JACKY LE MAT, UN VRAI DUR
Voyou dans l'Âme
Jacques Imbert est né à Toulouse en 1929, d'un père ouvrier dans l'aéronautique qui, outre de bons conseils, lui a donné le goût de la mécannique. Le futur "Jacky le Mat" aurait put choisir une voie bien plus honorable que celle qu'il a prise, et avec de la facilité vu ses grandes capacités dans certains domaines. Seulement voilà, il a le sang chaud. Après quatre ans dans les tirailleurs sénégalais à Oran, il se met à cotoyer des gens peu fréquentables. Au début des années 50, il se fait remarquer lors d'une rixe dans un bar de Montpellier. Ayant cogner trop fort sur l'amant de sa mère, il part pour la prison. Là, il rencontre des durs de dur, dont Gu Méla, et décide de suivre le même chemin. En prison, Jacky a aussi rencontré des truands parisiens...
Ils présentent Jacques Imbert, désormais appelé Jacky le Mat, c'est-à-dire le "fondu" en argot, à la "Bandes des Trois Cannards" (du nom de leur cabaret). Outre le casse et le braquage, l'équipe est spécialisée dans le racket. La cave du cabaret des Trois Cannards est connu pour être l'endroit où les récalcitrants étaient travaillés à la "moyen-âgeuse". Bien vite, Jacky devient un élément essentiel de l'équipe, sachant faire preuve d'un sang-froid et d'une détermination d'expert. Il ne pouvait espérer meilleur apprentissage du métier, avec pour professeurs, parmis d'autres, Gégène le Manchot, Gaëtan Alboréo et Marius Bertella. Les membres de la bande sont essentiellement des italiens de Marseille, dont Tany Zampa.
C'est au sein de cette bande qu'il rencontrera ce dernier, futur caïd du Milieu marseillais, en 1958. Les deux hommes se lient d'amitié. Dès lors, tout en gardant un rôle dans la "bande des Trois Cannards", Jacky le Mat se met à faire des affaires sur Marseille. Jacky s'impose comme un chef de bande incontestable et se retrouve à la tête d'une équipe de vingt truands marseillais. Il évolue main dans la main avec Tany Zampa, tout en gardant son indépendance.
Une Tête Brûlée
L'air marseillais n'a pas calmé le casse-cou qu'est Jacky le Mat. Il est friands de sensations fortes. Au large de Marseille, il a traversé un bras de mer à la nage, et il ne se lasse pas des concours de dérapages incontrôlés qu'il organise à Paris, place de la Concorde. Il aime à flamber et plaît aux femmes. Outre deux mariages, on lui prête six maîtresses. Malgré ses éclats dans la filouterie, la police ne le coincera qu'une seule fois durant cette période, en 1961, pour proxénétisme. À peine sortit de prison, il reprend ses fonctions.

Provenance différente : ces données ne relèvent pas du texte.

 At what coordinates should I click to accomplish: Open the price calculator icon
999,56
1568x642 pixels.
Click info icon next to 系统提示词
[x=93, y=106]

En 1962, il entreprend de mettre à l'amende le bordelier oranais Raymond Infantes. Ce dernier, caïd confirmé, ne se laisse pas faire. Dès lors, en solo, Jacky le Mat part pour Oran, enlève Infantes et le ramène à Marseille à bord d'un avion qu'il conduit lui-même. L'Oranais, appeuré et "travaillé", accepte de verser l'argent qu'on lui demande. Ce genre d'exploit permet à Jacky de se forger une solide réputation d'homme dangereux et déterminé.
Un an plus tard, le 14 avril 1963, il est moins compréhensif. Jean-Baptiste Andréani, le roi du jeu parisien, ne voudrait pas payer l'amende de 50 millions d'anciens francs que lui a fixé la "Bandes des Trois Canards". Il reçoit deux coup de fusil de chasse tirés par le Mat. Il survivra. Néanmoins, le mobil du meurtre n'est pas bien définit : s'il ne s'agit pas d'un racket des "Trois Cannards", il se pourrait que ce soit un contrat de Marcel Francisi, rivale d'Andréani.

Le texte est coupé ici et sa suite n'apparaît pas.